Assignment 1 Clarifications and Corrections

Check this page regularly for any hints, clarifications or corrections related to Assignment 1


October 7, 2007
  • More Clarifications::
    1. Some students have noted that we refer to Vendor ID or Employee ID. Though these fields have not been explicitly specified, they are implicitly required. Therefore, it is recommended that you create an ID field as a primary keythat uniquely identifies each Employee or Vendor.
    2. In question 2, a dependency is missing — the doctor is an employee. Again, it is implicit and obvious, but just in case, here it is:
         PatientRoomAssignment(prDoctor) Employee(employeeID)

October 5, 2007
  • Suggestions to help you test your ddl for question 1: Here is some advice that was shared with one of the students, perhaps it will help you as well.
    Assuming you can ssh to dbsrv1 or dbsrv2 and are able to get as far as "psql csc343h-yourCDFUserId" to bring up psql and connect to your database (if not look at the Postgres page and figure it out.):
    1. If you enter \? you will get a list of psql commands that are available to you
    2. One of these commands is \cd which allows you to change directory to the directory in which you have your text file (which contains your ddl statements).
    3. Once you have changed directory, you can read your text file in using the command \i filename where filename is the name of the text file that you have created which contains your ddl statements. This will load the text file in and give feedback as it creates the tables described in your ddl.
    4. Note that this only tests whether your ddl creates a table or not. It does not test your constraints.

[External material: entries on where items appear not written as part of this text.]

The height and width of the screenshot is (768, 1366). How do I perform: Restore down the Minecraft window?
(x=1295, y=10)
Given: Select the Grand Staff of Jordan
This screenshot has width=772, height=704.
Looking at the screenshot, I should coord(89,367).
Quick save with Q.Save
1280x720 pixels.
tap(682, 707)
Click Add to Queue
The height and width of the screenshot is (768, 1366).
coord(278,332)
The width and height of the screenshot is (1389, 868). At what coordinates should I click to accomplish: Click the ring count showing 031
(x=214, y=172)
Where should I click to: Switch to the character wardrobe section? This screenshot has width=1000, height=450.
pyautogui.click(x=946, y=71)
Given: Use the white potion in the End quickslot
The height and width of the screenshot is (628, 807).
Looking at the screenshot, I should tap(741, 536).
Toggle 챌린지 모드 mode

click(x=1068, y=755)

    You can test constraints a few ways:
    • By trying to insert, update and delete rows of data. For example, if an attribute is a foreign reference to another table attribute, you can test whether you can add a value that doesn't exist in the foreign table. You can test if your on update cascade or on delete cascade or whatever you put as an action works. You can test if not nulls work, you can test if restricted values (implemented using check statement) works. There are slides on inserting and updating values in Week 4's lecture slides. You may also find it helpful to look at the tutorial or SQL reference in the Postgres documentation web page. It is up to your ingenuity to discover ways to ensure that you have done it correctly.
    • Also, you can use the psql command \dt to list all of the tables in your database. You can look at each table and how it was created using the \d tablename which gives the details of table tablename. (which is probably the easiest way to check how your tables were created.)

    If you made a mistake and need to recreate your tables, make a text script that drops each table individually so that you can reload your script with any corrections. For example:
    drop tablename1;
    drop tablename2;
    ... etc.

    Hope this helps

October 2, 2007
  • Constraint Clarification: In the first paragraph on the top of page 2, question 1, it states:
    … A single purchase order item received at the warehouse may be distributed to ten different locations.
    This is not a constraint. This statement was added to illustrate how one item from a shipment may be distributed to many different locations, not to limit the number of distribution locations You should NOT add a constraint which limits the distribution to 10 items.

September 27, 2007
  • Word Template: If you are using Word to format your assignemt, you may use this template to get the operation symbols you may require.